A total of 255 individuals of L. chrysophekadion were field-identified 8 , 23 , 24 and collected at nine locations along the LMB. The sampling strategy included six mainstem sites spread across four countries (Paksan, Pakse – Lao PDR; Ubon Ratchathani – Thailand; Kratie – Cambodia; Dong Thap, and An Giang – Vietnam); one site at the confluence of the Mekong and 3S Rivers (Stung Treng – Cambodia); and two LMB tributary sites – the Khan River – Luang Prabang, Lao PDR – and the Chi River – Roi Et, Thailand ( Table 1 , Figure 1 )

Table 1 Information on the sampling sites for Labeo chrysophekadion in the lower Mekong Basin

Muscle tissue (~ 50 mg) from each individual was preserved in 95% molecular grade ethanol and transported to the Molecular Biology Laboratory at Nha Trang University, Vietnam, for further analysis.

Genomic library preparation and sequencing

DNA extraction was performed from preserved tissue samples using the Wizard® SV Genomic DNA Purification System kit (Promega, USA) following the manufacturer's instructions. A minor modification was made in the elution step; the extracted DNA was eluted three separate times, with 100 µL of AE buffer used each time instead of 250 µL of nuclease-free water. Subsequently, all elutions were subjected to electrophoresis on a 1% agarose gel and quantified using a Qubit 2.0 fluorometer with the dsDNA High Sensitivity kit (Invitrogen).

Selected DNA (100 ng, ≥ 3 ng/µl) from 255 individuals was used for ezRAD library preparation 16 , 17 . The implementation process involved randomly fragmenting the genomic DNA, performing end repair, size selection, A-tailing, ligating with Illumina adapters, and PCR amplification. All libraries were then sent to the Genomics Core Laboratory (Texas A&M University, Corpus Christi, USA) for paired‐end 150 bp sequencing on the Illumina HiSeq 4000 platform.

Mitogenome assembly and annotation

The data were analyzed on a server with the following configuration: Intel(R) Xeon(R) Gold 6168 CPU @ 2.40 GHz, 80 CPU, and 187 GB of RAM. The operating system used was Ubuntu 21.10, version X_86 64-bit.

The quality of the raw paired-end reads (FASTQ) of the obtained libraries was analyzed and visualized using FastQC 25 and MultiQC 26 , respectively. The mitochondrial genomes were assembled following the MitoZ v3.4 toolkit 27 . Trimmomatic v0.36 28 was used to remove adapters, restriction site sequences, bases with a Phred quality score less than 30, and any reads that were less than 50 base pairs in length. Then, quality-filtered reads were assembled using de Bruijn graph (DBG) algorithms based on Megahit v1.2.9 (quick mode default k-mer length of 71) 29 . The output files (FASTA) were assembled contigs and/or scaffolds of both the mitochondrial and nuclear genomes. The FindMitoScaf module was applied for the following steps: (i) The genomes were mapped to the profile Hidden Markov Model; (ii) All sequences falling outside the database were removed; and (iii) The confidence scores were calculated and ranked for protein-coding genes. GeneWise v2.2 30 , MiTFi v1.0 31 , and infernal v1.1.1 32 were used to annotate protein-coding genes (PCGs), transfer RNA (tRNA), and ribosome RNA (rRNA), respectively.

◆ **Exercise brief**
Which six mainstem sampling sites does the methods passage list, and in which country is each? The records that follow are separate material with no connection to the methods passage.

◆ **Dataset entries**
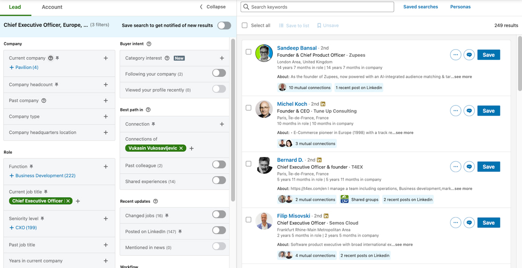Open the three-dot options menu for Filip Misovski
522x268 pixels.
(456, 222)
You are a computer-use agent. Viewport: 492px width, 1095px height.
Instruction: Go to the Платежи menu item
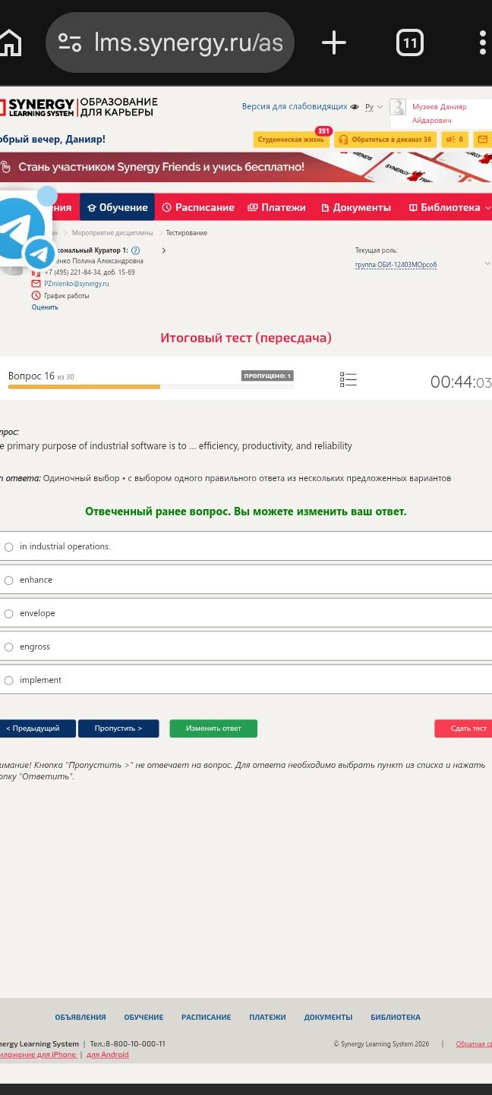(x=276, y=207)
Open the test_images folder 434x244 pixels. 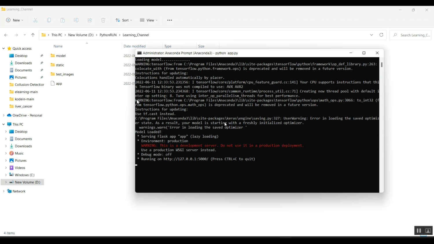[x=65, y=74]
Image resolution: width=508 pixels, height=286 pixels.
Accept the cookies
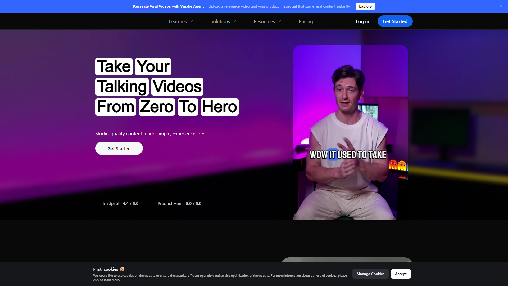point(401,274)
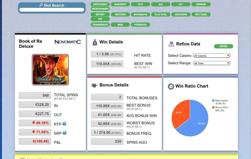Click the Refine Data network icon
The height and width of the screenshot is (159, 251).
click(171, 44)
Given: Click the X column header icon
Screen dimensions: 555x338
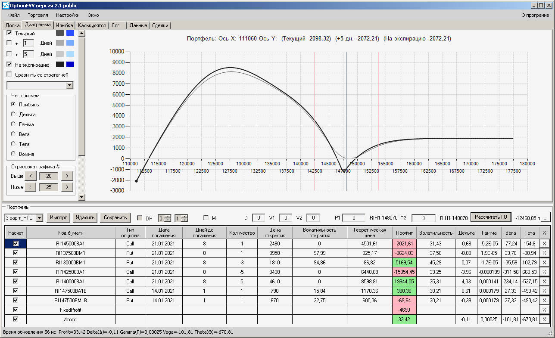Looking at the screenshot, I should 544,233.
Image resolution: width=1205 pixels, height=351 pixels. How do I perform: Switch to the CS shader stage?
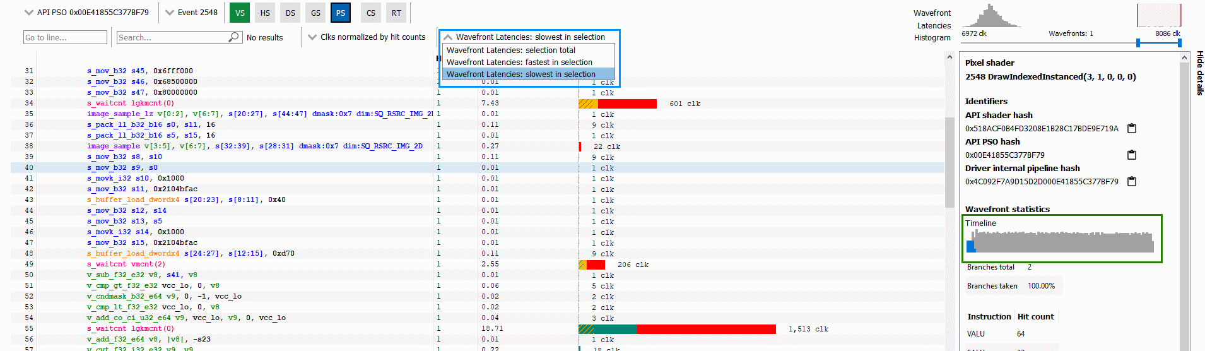click(371, 13)
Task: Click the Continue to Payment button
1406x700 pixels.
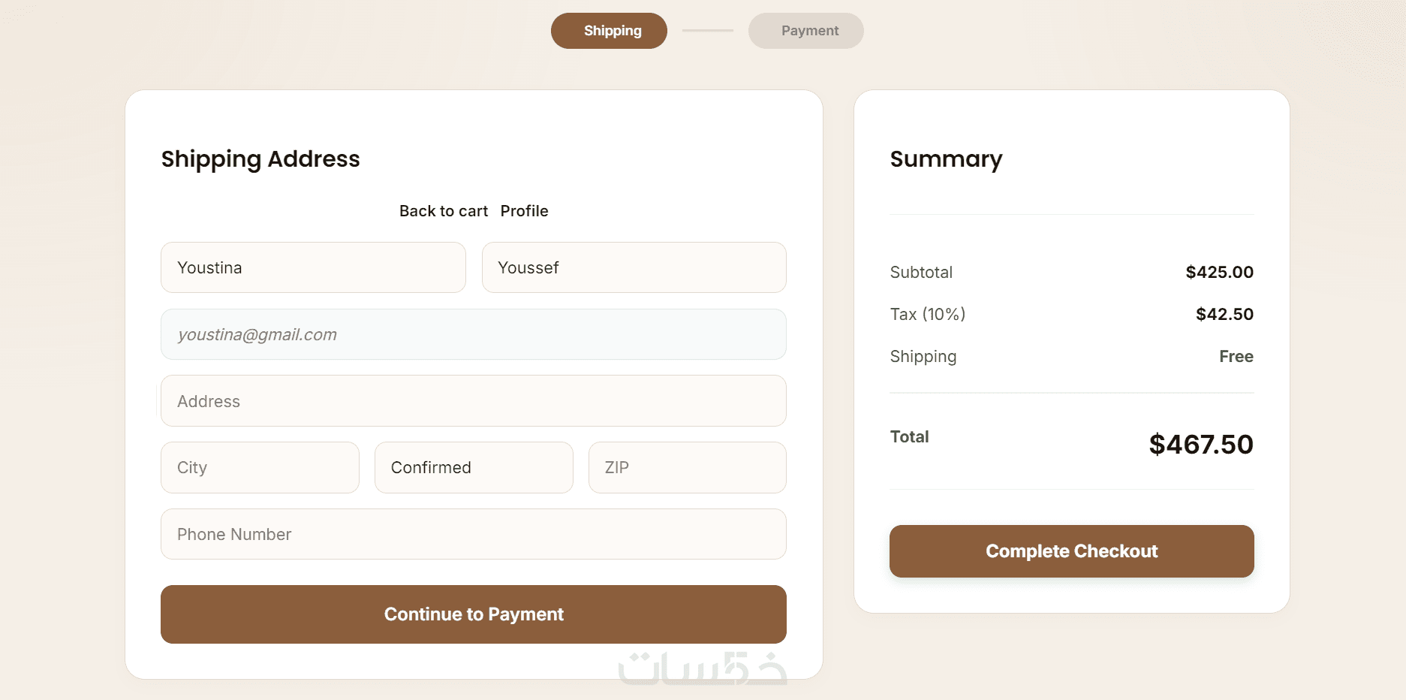Action: pyautogui.click(x=474, y=614)
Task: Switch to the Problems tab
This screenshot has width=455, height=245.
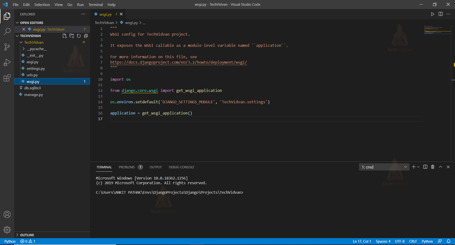Action: click(x=127, y=167)
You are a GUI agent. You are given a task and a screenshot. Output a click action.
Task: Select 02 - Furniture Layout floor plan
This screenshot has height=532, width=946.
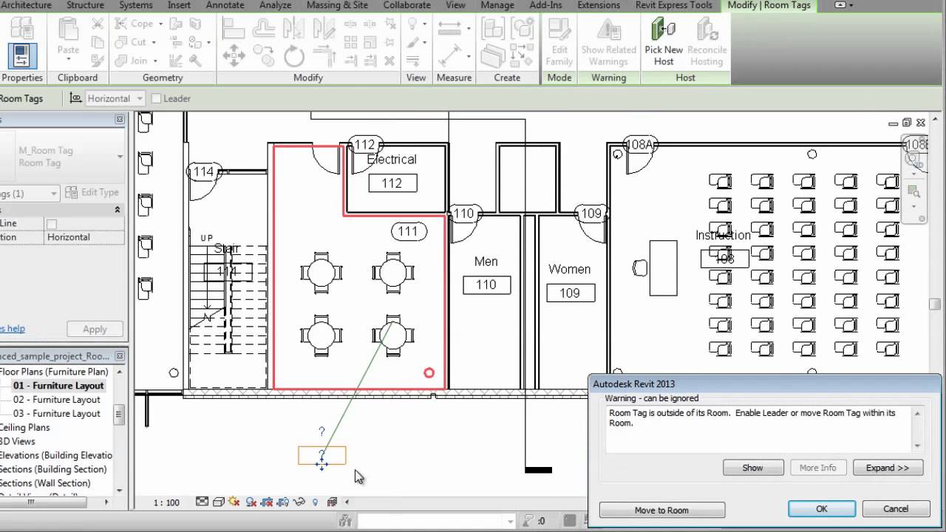coord(55,399)
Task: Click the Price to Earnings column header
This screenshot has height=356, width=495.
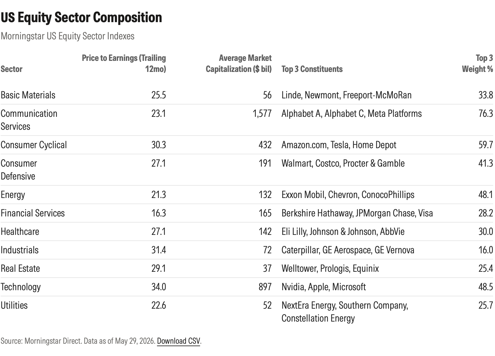Action: pyautogui.click(x=124, y=63)
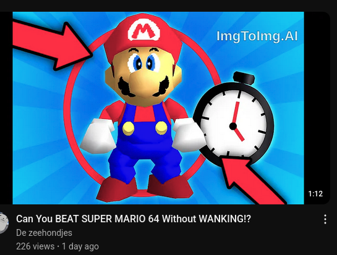Click the 1:12 duration badge
The height and width of the screenshot is (255, 337).
coord(315,194)
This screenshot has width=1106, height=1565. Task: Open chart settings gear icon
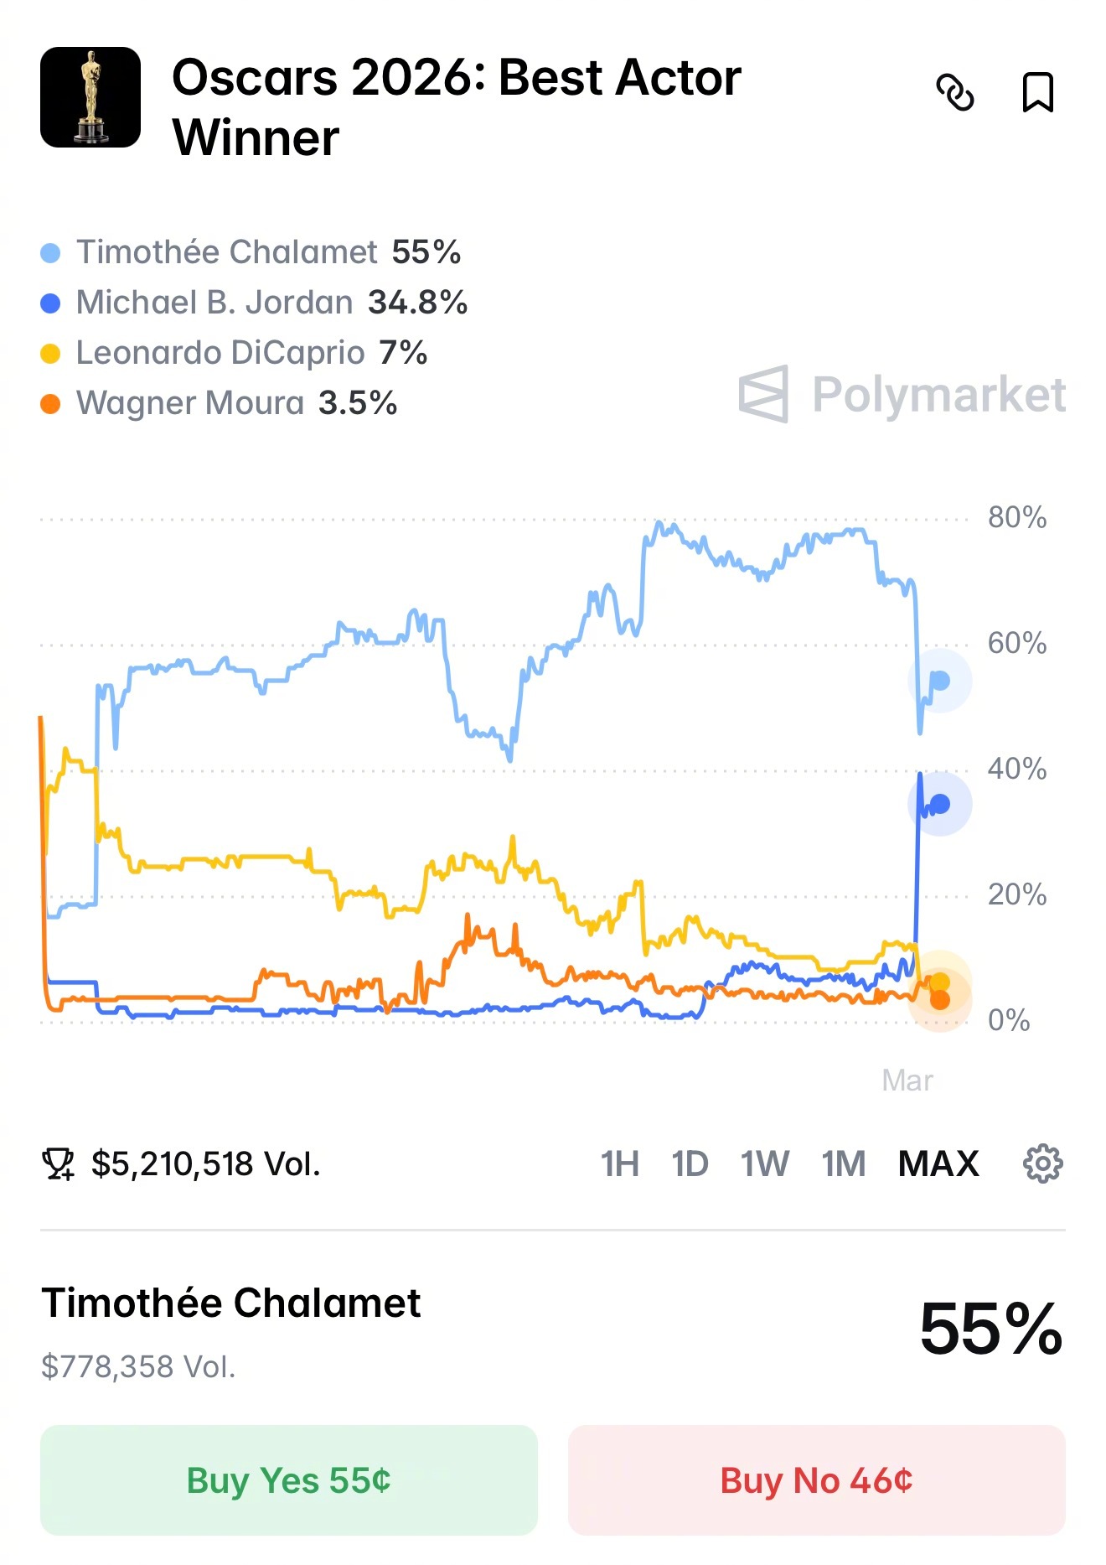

◆ **Answer to the problem**
- Paksan (Lao PDR)
- Pakse (Lao PDR)
- Ubon Ratchathani (Thailand)
- Kratie (Cambodia)
- Dong Thap (Vietnam)
- An Giang (Vietnam)